→ DOCUMENT TEXT
These temporal breaches or filmic caesuras can render palpable what Ralph Ellison has described as “time’s nodes.” Rather than making the invisible visible, they can give form to invisibility itself, and they do so by staging its temporal structure. In the famous prologue to Ellison’s novel Invisible Man, the novel’s narrator describes racial invisibility by outlining both the temporal structure of this form of social experience and the mode of perception it gives rise to:
Perhaps I like Louis Armstrong’s music because he’s made poetry out of being invisible. I think it must be because he’s unaware that he is invisible. And my own grasp of invisibility aids me to understand his music. Once when I asked for a cigarette, some jokers gave me a reefer, which I lighted when I got home and sat listening to my phonograph. It was a strange evening. Invisibility, let me explain, gives one a slightly different sense of time, you’re never quite on the beat. Sometimes you’re ahead and sometimes behind. Instead of the swift and imperceptible flowing of time, you are aware of its nodes, those points where time stands still or from which it leaps ahead. And you slip into the breaks and look around. That’s what you hear vaguely in Louis’s music. (Ellison, p. 11)

→ SOURCE MATERIAL
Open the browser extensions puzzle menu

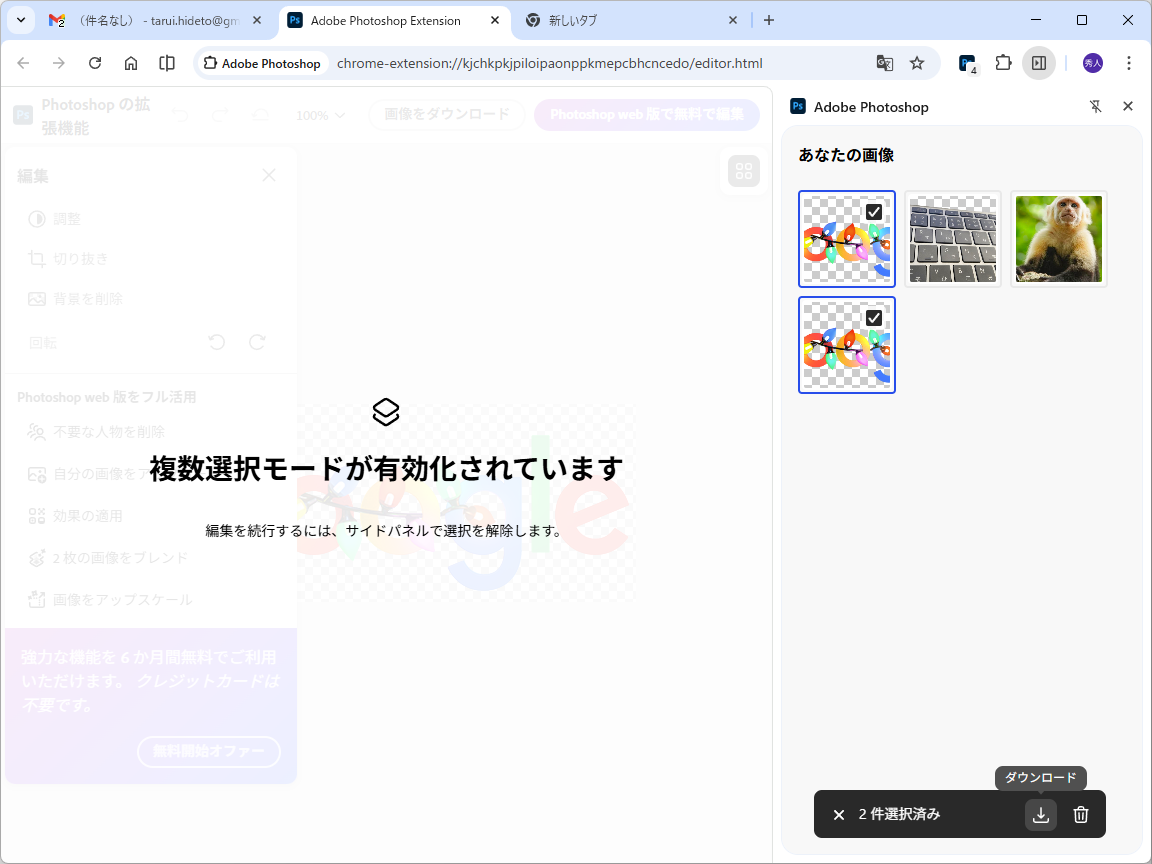[1003, 62]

→ LIST OF TASKS
A) In the passage on Invisible Man, what did some jokers give the narrator when he asked for a cigarette?
B) From the passage on Invisible Man, list the reasons the narrator gives for liking or understanding Louis Armstrong's music.
C) Using the passage on Invisible Man, explain why the narrator says an invisible person is "never quite on the beat."

→ OUTPUTS FOR THE TASKS
A) A reefer.

B)
- Armstrong has made poetry out of being invisible.
- Armstrong is unaware that he is invisible.
- The narrator's own grasp of invisibility helps him understand the music.

C) Invisibility gives a slightly different sense of time, so the invisible person is sometimes ahead and sometimes behind. Instead of feeling time's swift, imperceptible flow, the person is aware of its nodes, the points where time stands still or leaps ahead.